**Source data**

=======

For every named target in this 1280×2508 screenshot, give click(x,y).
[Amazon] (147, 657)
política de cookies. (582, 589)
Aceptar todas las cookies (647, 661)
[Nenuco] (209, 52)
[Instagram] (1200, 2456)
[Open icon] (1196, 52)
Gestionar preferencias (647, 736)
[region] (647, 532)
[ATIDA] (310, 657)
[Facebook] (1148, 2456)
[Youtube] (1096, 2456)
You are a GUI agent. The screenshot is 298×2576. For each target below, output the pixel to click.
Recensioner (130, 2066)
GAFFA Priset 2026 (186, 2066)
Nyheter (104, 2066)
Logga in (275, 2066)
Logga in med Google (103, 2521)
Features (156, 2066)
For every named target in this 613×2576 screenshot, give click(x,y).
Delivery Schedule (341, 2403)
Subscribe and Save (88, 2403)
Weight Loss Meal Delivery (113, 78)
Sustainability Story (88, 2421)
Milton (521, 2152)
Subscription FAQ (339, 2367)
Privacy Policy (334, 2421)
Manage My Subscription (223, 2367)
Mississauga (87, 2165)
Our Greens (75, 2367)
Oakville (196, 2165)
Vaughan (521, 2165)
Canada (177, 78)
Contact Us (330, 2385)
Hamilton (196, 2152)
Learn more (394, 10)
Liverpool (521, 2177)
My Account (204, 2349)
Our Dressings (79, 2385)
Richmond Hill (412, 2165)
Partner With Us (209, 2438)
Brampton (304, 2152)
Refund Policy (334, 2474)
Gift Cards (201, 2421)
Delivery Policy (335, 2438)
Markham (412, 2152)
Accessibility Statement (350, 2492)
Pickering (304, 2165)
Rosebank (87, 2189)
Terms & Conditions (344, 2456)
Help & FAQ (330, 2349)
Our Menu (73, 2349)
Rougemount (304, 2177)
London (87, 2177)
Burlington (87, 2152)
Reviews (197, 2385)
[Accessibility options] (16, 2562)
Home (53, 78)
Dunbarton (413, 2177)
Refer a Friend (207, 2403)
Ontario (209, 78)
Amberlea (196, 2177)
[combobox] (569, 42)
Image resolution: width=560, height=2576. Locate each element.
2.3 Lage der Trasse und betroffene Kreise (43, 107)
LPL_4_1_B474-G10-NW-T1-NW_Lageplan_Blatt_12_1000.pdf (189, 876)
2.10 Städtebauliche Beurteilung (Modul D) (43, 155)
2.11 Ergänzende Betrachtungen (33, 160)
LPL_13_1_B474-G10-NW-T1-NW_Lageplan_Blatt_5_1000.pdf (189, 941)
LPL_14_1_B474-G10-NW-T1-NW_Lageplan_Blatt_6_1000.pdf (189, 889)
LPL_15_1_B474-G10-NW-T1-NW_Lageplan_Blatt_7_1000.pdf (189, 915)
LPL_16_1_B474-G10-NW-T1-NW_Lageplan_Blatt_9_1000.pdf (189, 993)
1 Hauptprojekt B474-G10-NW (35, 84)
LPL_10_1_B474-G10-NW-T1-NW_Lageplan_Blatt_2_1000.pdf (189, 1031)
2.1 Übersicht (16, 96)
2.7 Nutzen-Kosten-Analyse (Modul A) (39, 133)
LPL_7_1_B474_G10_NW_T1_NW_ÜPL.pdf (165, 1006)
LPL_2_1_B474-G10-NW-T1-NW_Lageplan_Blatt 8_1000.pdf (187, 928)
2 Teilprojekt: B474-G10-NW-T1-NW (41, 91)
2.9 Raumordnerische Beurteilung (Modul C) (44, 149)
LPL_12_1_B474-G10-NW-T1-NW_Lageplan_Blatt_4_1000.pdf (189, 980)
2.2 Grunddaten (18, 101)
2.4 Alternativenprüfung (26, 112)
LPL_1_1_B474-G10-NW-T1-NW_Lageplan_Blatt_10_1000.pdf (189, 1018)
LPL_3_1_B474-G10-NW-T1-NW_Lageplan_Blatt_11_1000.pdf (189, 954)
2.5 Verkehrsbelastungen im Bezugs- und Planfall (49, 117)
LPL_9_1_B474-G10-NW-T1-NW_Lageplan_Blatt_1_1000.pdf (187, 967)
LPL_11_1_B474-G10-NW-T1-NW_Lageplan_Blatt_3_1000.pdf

=======

**INSTRUCTIONS FOR THE TASK**
Return nothing but the lines from the top of the records above through the line that has "Subscription FAQ (339, 2367)". Keep each one exact.

**YOUR RESPONSE**
For every named target in this 1280×2508 screenshot, give click(x,y).
[Amazon] (147, 657)
política de cookies. (582, 589)
Aceptar todas las cookies (647, 661)
[Nenuco] (209, 52)
[Instagram] (1200, 2456)
[Open icon] (1196, 52)
Gestionar preferencias (647, 736)
[region] (647, 532)
[ATIDA] (310, 657)
[Facebook] (1148, 2456)
[Youtube] (1096, 2456)
You are a GUI agent. The screenshot is 298×2576. For each target below, output the pixel to click.
Recensioner (130, 2066)
GAFFA Priset 2026 (186, 2066)
Nyheter (104, 2066)
Logga in (275, 2066)
Logga in med Google (103, 2521)
Features (156, 2066)
For every named target in this 613×2576 screenshot, give click(x,y).
Delivery Schedule (341, 2403)
Subscribe and Save (88, 2403)
Weight Loss Meal Delivery (113, 78)
Sustainability Story (88, 2421)
Milton (521, 2152)
Subscription FAQ (339, 2367)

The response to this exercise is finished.